The invention belongs to the technical field of thermal interface materials, and particularly relates to a flexible aramid nanofiber/MXene high-heat-conductivity flame-retardant composite film, and a preparation method and application thereof.
Background
With the rise of 5G communication technology, microelectronic devices are rapidly developing toward high frequency, integration and miniaturization. The device works under continuous high frequency and high power, heat accumulation is rapid, and the working efficiency, reliability and service life of the device and the equipment are seriously affected. To ensure safe and reliable operation of electronic devices, efficient and safe thermal management must be achieved using highly thermally conductive and flame retardant materials.
The aramid nanofibers (Aramid nanofibers, ANF for short) have excellent mechanical properties, impressive chemical and thermal properties, and thus have great application value in the field of thermal interface materials. At present, the heat conducting particles can be introduced to greatly improve the heat conducting property, which is verified by a plurality of researches. However, the uneven dispersion of a large amount of fillers directly affects the improvement of the heat conduction performance of the aramid nanofiber and also leads to the reduction of the mechanical performance.
The conventional aramid nano heat-conducting composite film is a composite material prepared by directly mixing common heat-conducting fillers such as reduced graphene oxide, boron nitride, nitrogen carbide and the like with aramid nano fibers. Due to the addition of a large amount of heat conducting filler, the cost and the weight of the composite material are increased, and the interface compatibility between the filler and the aramid nanofiber is poor, so that certain interface thermal resistance is generated, and the heat conducting property is limited to a certain extent. In addition, the conventional process for preparing the heat conductive film includes exposing to high temperature for a long time, inevitably generating internal cracks, affecting the working performance and reducing the service life thereof. In addition, the flexible high-heat-conductivity material obtained by the common preparation process is single in shape, narrow in application range and harsh in processing process, and the flame-retardant safety of the flexible high-heat-conductivity material is not effectively considered.
Disclosure of Invention
In order to overcome the defects and shortcomings of the prior art, the primary purpose of the invention is to provide a preparation method of a flexible aramid nanofiber/MXene high-heat-conductivity flame-retardant composite film.
The invention further aims to provide the flexible aramid nanofiber/MXene high-heat-conductivity flame-retardant composite film prepared by the method.
The invention also aims to provide application of the flexible aramid nanofiber/MXene high-heat-conductivity flame-retardant composite film.
The aim of the invention is achieved by the following technical scheme:
the preparation method of the aramid nanofiber/MXene high-heat-conductivity flame-retardant composite film comprises the following steps:
Mixing the aramid nanofiber solution with the two-dimensional filler MXen solution, and performing ultrasonic treatment to obtain a mixed solution;
pouring the mixed solution into a mould, immersing in water, and obtaining a hydrogel film after complete crosslinking, and air-drying and hot-pressing to obtain the aramid nanofiber/MXene high-heat-conductivity flame-retardant composite film.
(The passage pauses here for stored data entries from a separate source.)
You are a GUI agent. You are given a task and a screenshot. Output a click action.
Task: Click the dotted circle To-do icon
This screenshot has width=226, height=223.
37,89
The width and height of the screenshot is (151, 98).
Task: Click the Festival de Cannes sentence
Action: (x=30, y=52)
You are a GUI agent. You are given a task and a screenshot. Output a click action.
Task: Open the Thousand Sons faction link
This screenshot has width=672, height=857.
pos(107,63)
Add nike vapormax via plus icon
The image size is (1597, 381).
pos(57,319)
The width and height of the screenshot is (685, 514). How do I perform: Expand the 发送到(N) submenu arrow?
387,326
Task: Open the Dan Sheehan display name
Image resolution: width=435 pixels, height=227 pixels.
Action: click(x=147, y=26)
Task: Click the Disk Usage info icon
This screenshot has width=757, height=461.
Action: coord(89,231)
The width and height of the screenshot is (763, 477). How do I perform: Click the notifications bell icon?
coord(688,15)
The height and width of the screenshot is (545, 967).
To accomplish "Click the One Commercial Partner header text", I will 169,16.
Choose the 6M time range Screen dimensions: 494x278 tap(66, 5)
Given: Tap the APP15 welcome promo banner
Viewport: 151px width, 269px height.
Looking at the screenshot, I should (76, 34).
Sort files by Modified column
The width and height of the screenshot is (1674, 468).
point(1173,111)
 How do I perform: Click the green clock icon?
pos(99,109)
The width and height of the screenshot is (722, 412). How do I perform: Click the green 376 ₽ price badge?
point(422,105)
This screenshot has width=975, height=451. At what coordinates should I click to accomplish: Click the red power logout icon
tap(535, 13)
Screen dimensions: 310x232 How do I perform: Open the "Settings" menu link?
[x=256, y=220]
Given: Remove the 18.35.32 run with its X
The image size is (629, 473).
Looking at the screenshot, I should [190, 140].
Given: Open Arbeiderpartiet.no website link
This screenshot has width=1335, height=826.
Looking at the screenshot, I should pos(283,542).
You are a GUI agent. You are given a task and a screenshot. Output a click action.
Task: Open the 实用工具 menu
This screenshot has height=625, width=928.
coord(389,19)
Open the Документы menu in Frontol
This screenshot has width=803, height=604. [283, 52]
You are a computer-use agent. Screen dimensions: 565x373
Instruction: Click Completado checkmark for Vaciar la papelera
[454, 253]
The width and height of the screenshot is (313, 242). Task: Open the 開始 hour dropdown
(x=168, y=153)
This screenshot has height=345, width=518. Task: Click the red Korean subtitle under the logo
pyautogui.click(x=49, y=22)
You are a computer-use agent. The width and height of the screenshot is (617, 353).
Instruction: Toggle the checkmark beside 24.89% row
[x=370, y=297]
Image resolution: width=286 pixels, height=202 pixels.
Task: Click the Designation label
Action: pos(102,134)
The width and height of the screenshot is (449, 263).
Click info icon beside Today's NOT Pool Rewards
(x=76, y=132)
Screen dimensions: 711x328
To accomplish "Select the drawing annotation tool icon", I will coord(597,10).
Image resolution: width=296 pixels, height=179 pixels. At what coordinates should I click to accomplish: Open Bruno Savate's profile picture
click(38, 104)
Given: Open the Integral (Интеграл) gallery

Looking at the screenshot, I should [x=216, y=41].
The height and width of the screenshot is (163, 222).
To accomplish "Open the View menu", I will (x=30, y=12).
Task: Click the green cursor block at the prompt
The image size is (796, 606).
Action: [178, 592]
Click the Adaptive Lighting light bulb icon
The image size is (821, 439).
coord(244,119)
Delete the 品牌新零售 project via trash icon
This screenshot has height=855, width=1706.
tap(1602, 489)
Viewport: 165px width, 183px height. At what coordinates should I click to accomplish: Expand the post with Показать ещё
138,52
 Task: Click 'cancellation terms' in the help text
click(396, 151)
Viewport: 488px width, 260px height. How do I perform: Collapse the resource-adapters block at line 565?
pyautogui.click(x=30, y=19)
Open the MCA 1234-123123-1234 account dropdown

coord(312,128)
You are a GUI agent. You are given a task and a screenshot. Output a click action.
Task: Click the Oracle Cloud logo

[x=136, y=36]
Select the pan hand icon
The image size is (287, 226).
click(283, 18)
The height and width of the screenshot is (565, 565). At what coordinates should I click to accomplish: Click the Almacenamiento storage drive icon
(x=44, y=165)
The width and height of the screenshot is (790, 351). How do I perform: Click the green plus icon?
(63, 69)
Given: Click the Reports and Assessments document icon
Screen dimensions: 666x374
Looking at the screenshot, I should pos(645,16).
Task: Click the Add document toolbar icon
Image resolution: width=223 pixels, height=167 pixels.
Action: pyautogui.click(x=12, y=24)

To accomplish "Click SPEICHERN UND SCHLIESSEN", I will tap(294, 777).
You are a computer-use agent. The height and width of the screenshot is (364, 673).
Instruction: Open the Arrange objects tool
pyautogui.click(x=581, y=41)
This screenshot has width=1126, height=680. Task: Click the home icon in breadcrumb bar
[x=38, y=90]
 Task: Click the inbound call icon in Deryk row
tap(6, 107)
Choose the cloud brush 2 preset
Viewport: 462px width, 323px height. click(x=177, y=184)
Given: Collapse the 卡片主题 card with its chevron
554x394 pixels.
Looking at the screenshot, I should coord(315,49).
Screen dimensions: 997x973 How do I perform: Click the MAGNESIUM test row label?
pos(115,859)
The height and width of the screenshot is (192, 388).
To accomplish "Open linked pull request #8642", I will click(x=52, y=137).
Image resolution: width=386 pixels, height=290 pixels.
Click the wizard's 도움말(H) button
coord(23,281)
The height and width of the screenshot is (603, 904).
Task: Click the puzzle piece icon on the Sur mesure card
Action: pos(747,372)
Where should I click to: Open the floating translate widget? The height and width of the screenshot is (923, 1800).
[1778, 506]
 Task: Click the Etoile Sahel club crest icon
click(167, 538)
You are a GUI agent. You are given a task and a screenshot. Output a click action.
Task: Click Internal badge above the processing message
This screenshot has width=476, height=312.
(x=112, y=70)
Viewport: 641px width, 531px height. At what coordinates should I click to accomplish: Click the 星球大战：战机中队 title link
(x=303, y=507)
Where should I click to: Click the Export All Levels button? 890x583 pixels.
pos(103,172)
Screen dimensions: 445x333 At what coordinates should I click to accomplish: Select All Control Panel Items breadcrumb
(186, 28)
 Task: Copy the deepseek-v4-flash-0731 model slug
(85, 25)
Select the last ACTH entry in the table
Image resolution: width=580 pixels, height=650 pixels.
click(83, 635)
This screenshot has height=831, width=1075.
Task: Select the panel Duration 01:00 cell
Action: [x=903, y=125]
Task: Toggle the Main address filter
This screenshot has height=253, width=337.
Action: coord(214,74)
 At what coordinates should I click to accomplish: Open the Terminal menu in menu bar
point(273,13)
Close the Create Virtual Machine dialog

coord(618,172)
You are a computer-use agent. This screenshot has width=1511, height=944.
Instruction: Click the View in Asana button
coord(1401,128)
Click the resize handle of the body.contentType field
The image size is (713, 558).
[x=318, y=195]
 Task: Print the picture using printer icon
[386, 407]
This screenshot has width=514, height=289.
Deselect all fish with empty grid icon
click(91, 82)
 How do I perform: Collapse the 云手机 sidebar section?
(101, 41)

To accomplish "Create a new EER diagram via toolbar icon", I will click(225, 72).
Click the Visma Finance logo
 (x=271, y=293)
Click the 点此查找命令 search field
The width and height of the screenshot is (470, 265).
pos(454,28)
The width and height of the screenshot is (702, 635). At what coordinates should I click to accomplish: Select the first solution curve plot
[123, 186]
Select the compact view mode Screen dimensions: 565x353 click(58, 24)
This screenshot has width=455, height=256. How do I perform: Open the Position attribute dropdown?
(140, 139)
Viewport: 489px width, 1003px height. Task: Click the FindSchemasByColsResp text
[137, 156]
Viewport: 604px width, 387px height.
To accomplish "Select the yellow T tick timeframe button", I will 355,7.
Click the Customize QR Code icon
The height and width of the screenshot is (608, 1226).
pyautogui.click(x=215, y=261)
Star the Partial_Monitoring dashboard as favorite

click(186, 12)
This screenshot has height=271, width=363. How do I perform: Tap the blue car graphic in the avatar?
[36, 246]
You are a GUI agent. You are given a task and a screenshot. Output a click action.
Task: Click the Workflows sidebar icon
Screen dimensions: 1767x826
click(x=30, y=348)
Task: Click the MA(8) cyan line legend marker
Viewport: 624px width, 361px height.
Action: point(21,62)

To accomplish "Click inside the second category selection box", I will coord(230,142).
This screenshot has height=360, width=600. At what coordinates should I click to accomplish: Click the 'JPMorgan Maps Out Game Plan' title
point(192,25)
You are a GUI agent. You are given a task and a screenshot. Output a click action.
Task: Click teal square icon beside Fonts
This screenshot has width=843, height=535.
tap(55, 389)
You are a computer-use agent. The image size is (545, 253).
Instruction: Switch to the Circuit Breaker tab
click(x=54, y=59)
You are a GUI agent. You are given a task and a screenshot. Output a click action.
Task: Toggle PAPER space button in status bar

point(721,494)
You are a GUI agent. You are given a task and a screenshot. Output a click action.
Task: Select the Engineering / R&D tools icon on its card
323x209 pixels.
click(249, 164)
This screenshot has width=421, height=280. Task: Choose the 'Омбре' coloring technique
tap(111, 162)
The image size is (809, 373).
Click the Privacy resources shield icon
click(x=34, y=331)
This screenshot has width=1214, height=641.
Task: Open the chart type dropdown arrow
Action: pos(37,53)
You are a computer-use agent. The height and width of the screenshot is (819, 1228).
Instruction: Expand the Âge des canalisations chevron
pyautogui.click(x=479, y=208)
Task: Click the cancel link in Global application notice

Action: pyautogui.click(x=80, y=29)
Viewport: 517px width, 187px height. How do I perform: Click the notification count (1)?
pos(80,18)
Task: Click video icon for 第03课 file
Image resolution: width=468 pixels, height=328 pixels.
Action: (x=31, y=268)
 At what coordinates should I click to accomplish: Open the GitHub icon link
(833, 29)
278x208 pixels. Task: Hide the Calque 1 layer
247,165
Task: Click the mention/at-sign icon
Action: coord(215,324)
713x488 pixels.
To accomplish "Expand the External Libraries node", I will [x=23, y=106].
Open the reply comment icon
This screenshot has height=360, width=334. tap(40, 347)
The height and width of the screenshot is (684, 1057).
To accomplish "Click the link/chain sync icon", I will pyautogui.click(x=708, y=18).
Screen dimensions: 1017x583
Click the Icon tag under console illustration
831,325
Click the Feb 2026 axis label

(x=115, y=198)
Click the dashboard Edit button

Preferably, the mass ratio of the MXene to the aramid nanofiber in the mixed solution is 1:20 to 6:20, more preferably 6:20.
Preferably, the concentration of the aramid nanofiber solution is 20-30 mg/ml, more preferably 20mg/ml; the concentration of the MXene solution is 20-30 mg/ml, more preferably 20mg/ml.
Preferably, the aramid nanofiber solution is an aramid nanofiber/dimethyl sulfoxide solution, and is prepared by the following steps:
and dissolving the poly-p-phenylene terephthalamide and potassium hydroxide in a dimethyl sulfoxide solution, and stirring until the poly-p-phenylene terephthalamide and the potassium hydroxide are completely dissolved to obtain an aramid nanofiber/dimethyl sulfoxide solution.
Preferably, the MXene solution is MXene/dimethyl sulfoxide solution, and is prepared by the following steps:
Adding lithium fluoride into a dilute hydrochloric acid solution, stirring and carrying out ultrasonic treatment until the lithium fluoride is completely dissolved to prepare etching solution; adding Ti3AlC2 into the etching solution, stirring at 42-50 ℃ for 24-36 h, repeatedly centrifuging and washing the mixed acid solution with deionized water until the pH is 6-7, removing supernatant to obtain multi-layer MXene precipitate, adding deionized water, performing ultrasonic treatment and centrifuging, collecting supernatant to obtain single-layer or less-layer MXene solution, drying, dissolving in dimethyl sulfoxide solution, and stirring at room temperature for 24-36 h to obtain MXene/dimethyl sulfoxide solution.
Preferably, the MXene material is Ti 3C2Tx, wherein T x is at least one of an-OH functional group and an-F functional group.
Preferably, the water is deionized water.
The aramid nanofiber/MXene high-heat-conductivity flame-retardant composite film prepared by the method.
Preferably, the thickness of the aramid nanofiber/MXene high-heat-conductivity flame-retardant composite film is 20-100 mu m.
The aramid nanofiber/MXene high-heat-conductivity flame-retardant composite film is applied to microelectronic elements and electronic equipment.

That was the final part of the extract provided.